Ground continuity monitors are a means to provide protection to workers as part of OSHA regulations.[1] This OSHA regulation applies only to construction sites. (e.g. early stages of construction where access to a reliable ground might not exist or where portable generators might be used) The use of ground continuity monitors is one option in these environments. GFCI protected circuits are also one option under the OSHA standard. Specifically, the OSHA regulation specifies “The employer shall use either ground fault circuit interrupters … or an assured equipment grounding conductor program … to protect employees on construction sites.” [2] The OSHA regulation also requires that each ground conductor and/or cordset shall be inspected each day, prior to use and after maintenance. The ground is required to be checked for electrical continuity and this test must be documented. The automatic cord mounted GCMs eliminate the need to test each cord or circuit, since the electrical impedance to ground is measured at the attached cord device and visibility indicated there via an LED. These inspections are required by the OSHA regulation on “receptacles which are not a part of the permanent wiring of the building”.[3] As discussed earlier, the permanent wiring of a building might not be established during the early stages of a construction site and therefore would necessitate some assurance of ground protection.
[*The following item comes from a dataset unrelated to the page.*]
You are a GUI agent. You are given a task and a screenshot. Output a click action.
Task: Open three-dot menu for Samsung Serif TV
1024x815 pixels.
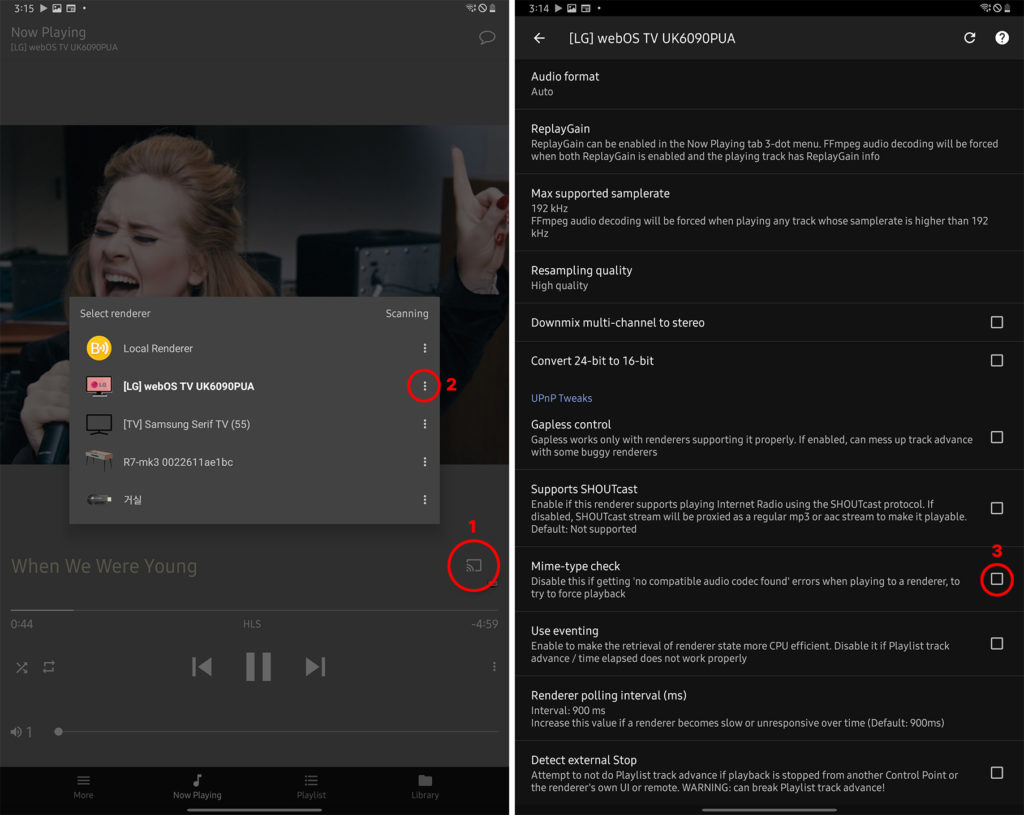424,424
Although the OSHA regulations require either a ground conductor program or a GFCI, these two devices provide protection in very different ways. A GCFI disconnects a circuit whenever it detects that the electric current is not balanced between the energized conductor and the return neutral conductor. See main article: Residual Current Device A basic summary of the cord mounted GCM involves a conductor path from the energized conductor (“hot” or black wire) directly through a low-current LED and through the ground wire. This arrangement allows an easy visible indication of acceptable ground continuity in the ground wiring (which would be indicated by the LED being on). The minimum current draw of the LED can be designed such that an impedance value above regulatory limits will not light the LED. The arrangement of detection and components is not standardized as many manufacturers provide commercially available GCMs. Portable ground continuity testers have similar arrangements but generally provide a much broader range of testing options for electrical circuits.


  1. ^ Safety and Health Regulations for Construction, Wiring design and protection. 29 C.F.R § 1926.404 (1996)
  2. ^ Safety and Health Regulations for Construction, Wiring design and protection. 29 C.F.R § 1926.404(b)(1)(i) (1996).
  3. ^ Safety and Health Regulations for Construction, Wiring design and protection. 29 C.F.R § 1926.404(b)(1)(iii)(D) (1996).